Statue de marbre, « Aïn Fouara » représente une femme nue aux formes délicates et harmonieuses. Elle a été sculptée par l’artiste français, Francis de Saint Vidal, et a été achevée le 26 février 1898. Selon une légende, la jeune femme dont il s’est servi comme modèle était une Française de Sétif. Un jour que la statue était exposée au musée du Louvre, le gouverneur militaire de Sétif tomba en extase devant elle et demanda au sculpteur de l’offrir à Sétif pour en faire une fontaine monumentale.

L’artiste accepta volontiers. La statue entreprit alors un long périple à destination de sa ville d’adoption. Elle partit en juillet 1898 de Paris vers Marseille puis embarqua à bord d’un bateau vers Philippeville (Skikda). Elle fut reçue au port, en grande pompe et fanfare, par de nombreux notables de Sétif. Son destin de sétifienne venait de commencer. De Philippeville, elle fut transportée par les moyens de l’époque jusqu’à Sétif. Le voyage dura plus de dix jours, mais finit en apothéose. Toute la communauté européenne était là pour l’attendre.
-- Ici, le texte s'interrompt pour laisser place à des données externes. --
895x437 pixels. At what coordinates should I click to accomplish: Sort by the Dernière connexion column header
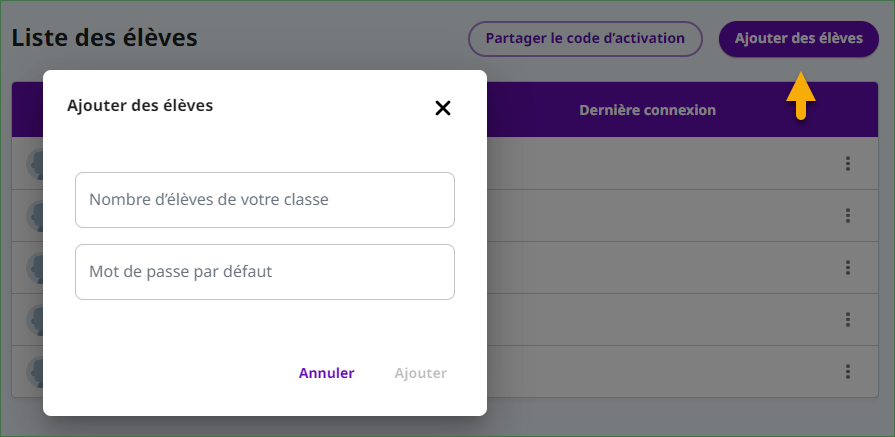click(647, 110)
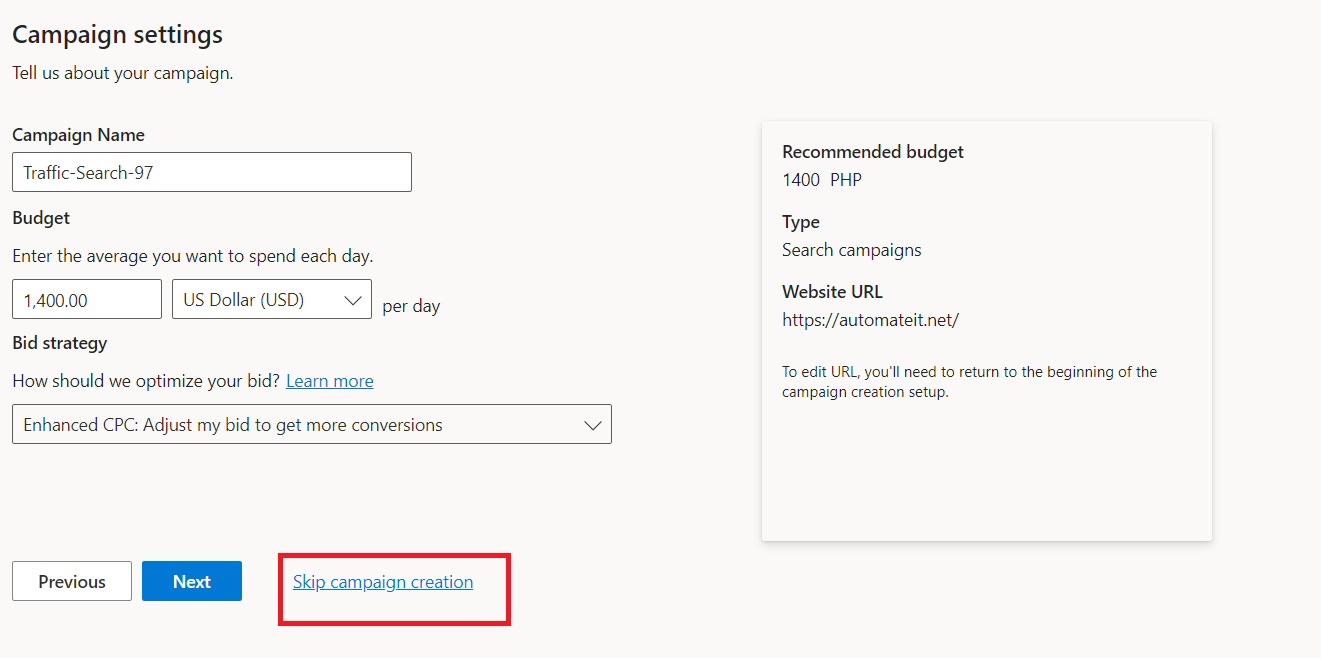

La curiosité se le disputait à l’admiration. Son sort était scellé. Elle venait de captiver le coeur des Sétifiens toutes communautés confondues. L’architecte franco-italien Francissionni sera chargé du site de son emplacement. Plusieurs artisans de renommée seront mis à contribution pour parachever l’oeuvre de Saint Vidal et dresser la statue et son piédestal sur une fontaine quadriforme, dont chaque bouche se trouve en face d’un point cardinal. Par une journée glaciale de fin d’automne, l’assistance nombreuse vit d’épaisses volutes de vapeur monter de la fontaine, sous l’effet du froid intense ; des voix de Sétifiennes autochtones montèrent : « Fouara, fouara... » (elle fait de la vapeur). Cette femme nue, superstition aidant, allait prendre au fil des ans une valeur incroyable aux yeux non seulement des autochtones mais même des Européens. Surtout parmi les femmes. Celles qui n’avaient encore pas trouvé un mari venaient, sans même s’en cacher, lui demander de leur en ramener un. Et lorsque leurs voeux étaient exhaussés, les femmes revenaient en habits de fête avec youyous, passer du henné sur les mains et les pieds de la belle fée.
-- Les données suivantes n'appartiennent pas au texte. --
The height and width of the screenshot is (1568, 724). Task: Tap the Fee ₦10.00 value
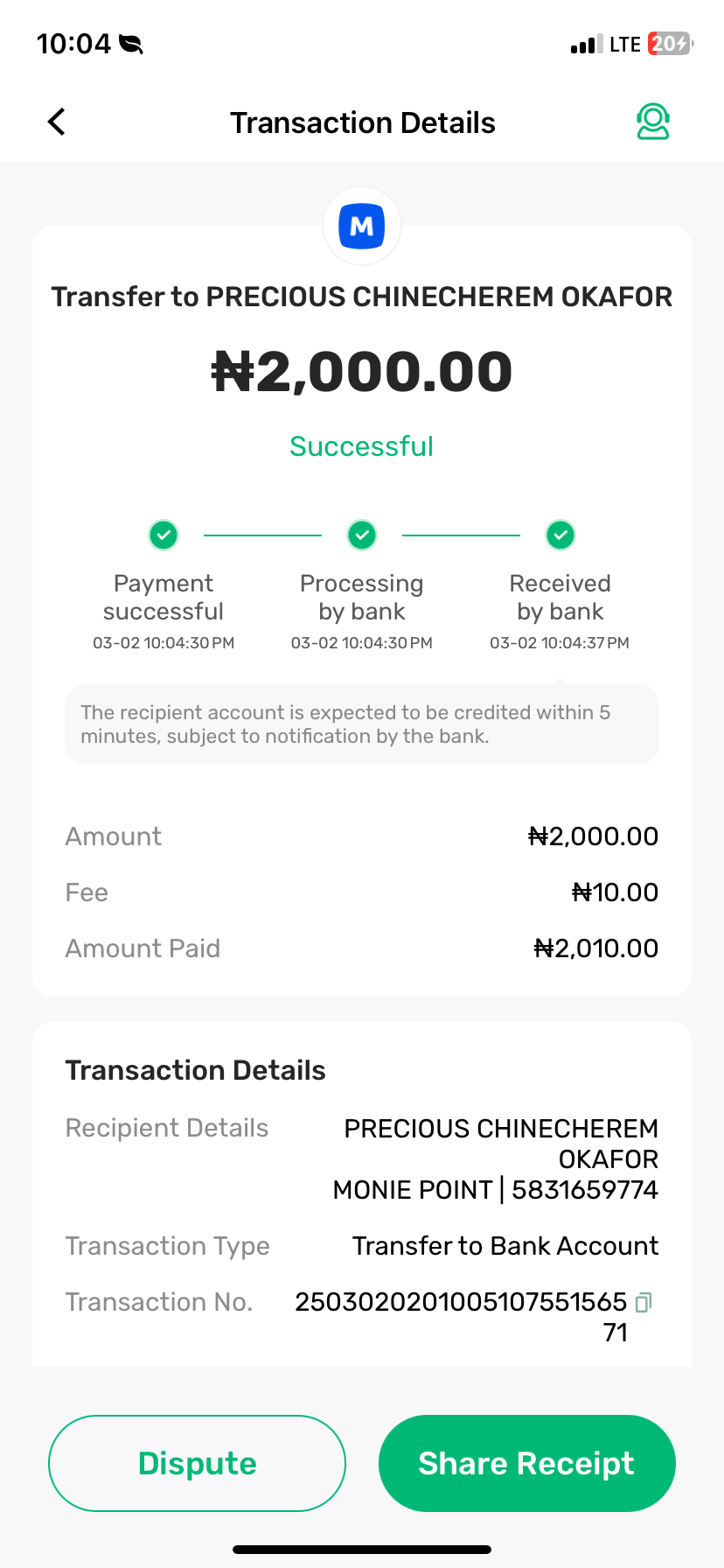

Malgré sa totale nudité, Fouara ne choquera pas, Pourtant, elle ne se trouve qu’à une cinquantaine de mètres de la grande mosquée de Sétif. Mais à l’aube d’une journée d’avril 1997, à moins d’une année du centenaire de la statue, le centre de Sétif fut secoué par une forte déflagration. Aïn Fouara avait été dynamitée. Les Sétifiens découvrirent avec une douleur non dissimulée que cette fée qui faisait partie de leur patrimoine, de leur vécu et de leur personnalité, avait été déchiquetée. Ils la pleurèrent, hommes et femmes, comme un être cher. L’identité de ceux qui avaient voulu frapper l’âme même des Sétifiens ne sera jamais connue. En ces temps de troubles et de violence, tout était possible pour lâcher les démons.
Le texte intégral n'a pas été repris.